_Parts of the exercise_
[1] In the passage on expense ratios, which expression makes the calculation return 0 when no expense is generated?
[2] Reproduce, word for word, the stretch of the passage on expense ratios from "Calculate the expense" through "100 -100, 2)".

_Given passage_
────────────────────────────────────────
Calculate the ratio of the expense of the previous day to the expense of the same day in the previous month

Calculate the expense of the previous day, use the COALESCE expression to ensure that 0 is returned if no expense is generated, use the round function to round the result to three decimal places, and then use the compare function to calculate the ratio of the expense of the previous day to the expense of the same day in the previous month. You can configure a trend chart to display the results. For more information, see Trend chart.

source :bill |
select
  round(diff [1], 2),
  round(diff [2], 2),
  round(diff [3] * 100 -100, 2)
from(
    select
      compare("Expense of the previous day", 604800) as diff
    from(
        select
          round(coalesce(sum(PretaxAmount), 0), 3) as "Expense of the previous day"
        from
          log
      )
  )
────────────────────────────────────────
_Given information_
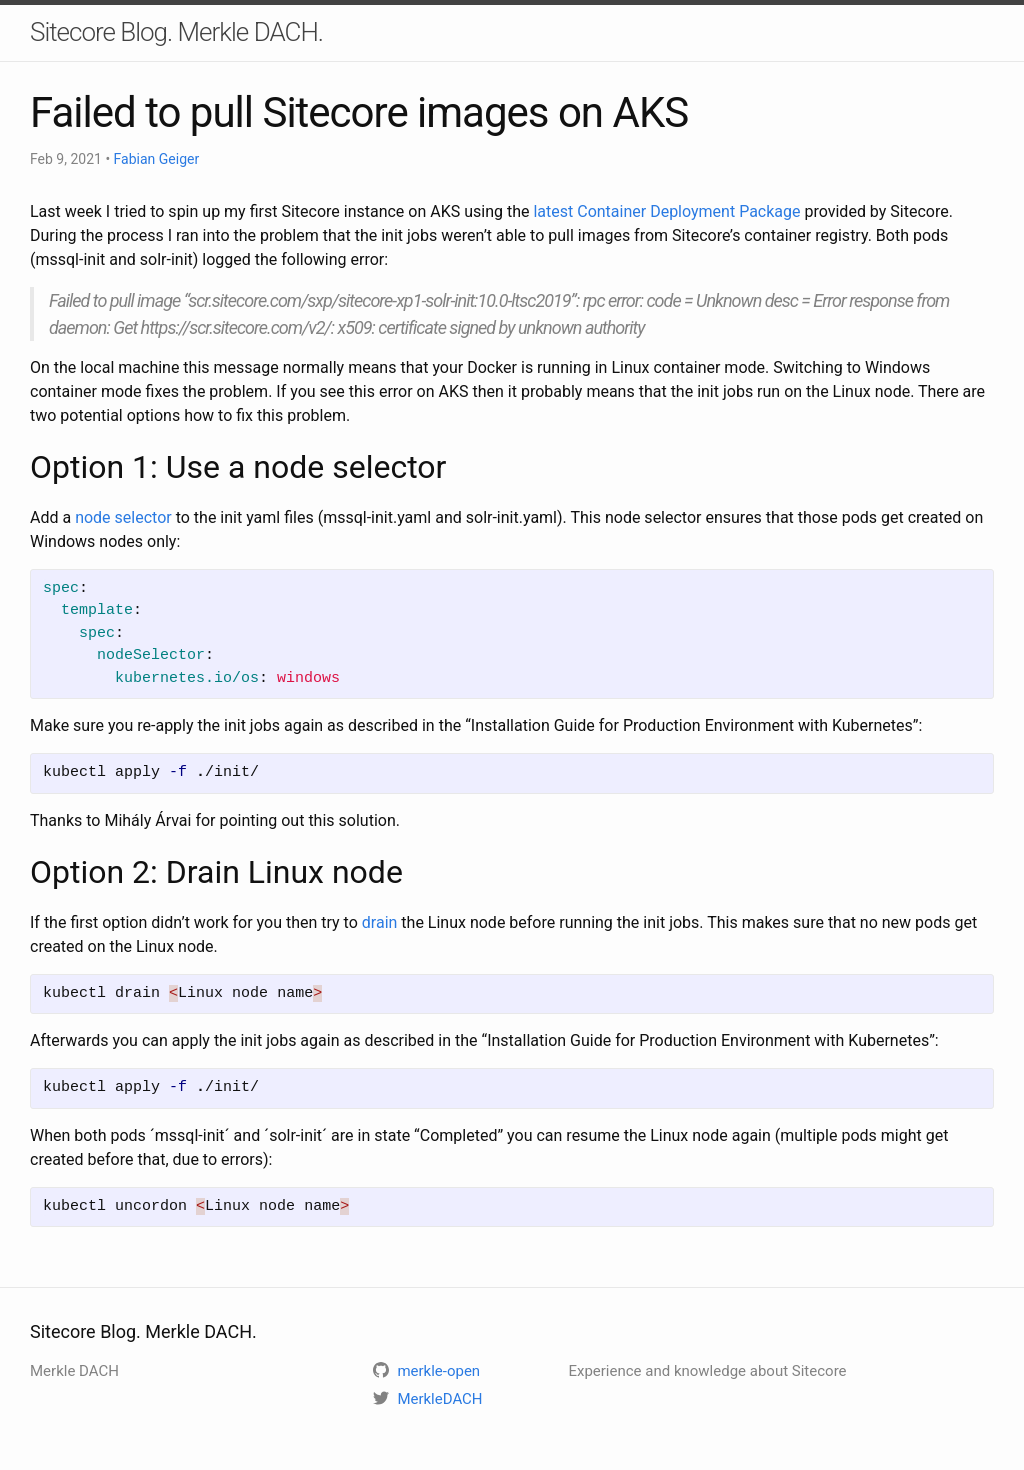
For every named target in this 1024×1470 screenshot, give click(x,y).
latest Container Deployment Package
────────────────────────────────────────
_Worked solutions_
[1] The COALESCE expression.

[2]
Calculate the expense of the previous day, use the COALESCE expression to ensure that 0 is returned if no expense is generated, use the round function to round the result to three decimal places, and then use the compare function to calculate the ratio of the expense of the previous day to the expense of the same day in the previous month. You can configure a trend chart to display the results. For more information, see Trend chart.

source :bill |
select
  round(diff [1], 2),
  round(diff [2], 2),
  round(diff [3] * 100 -100, 2)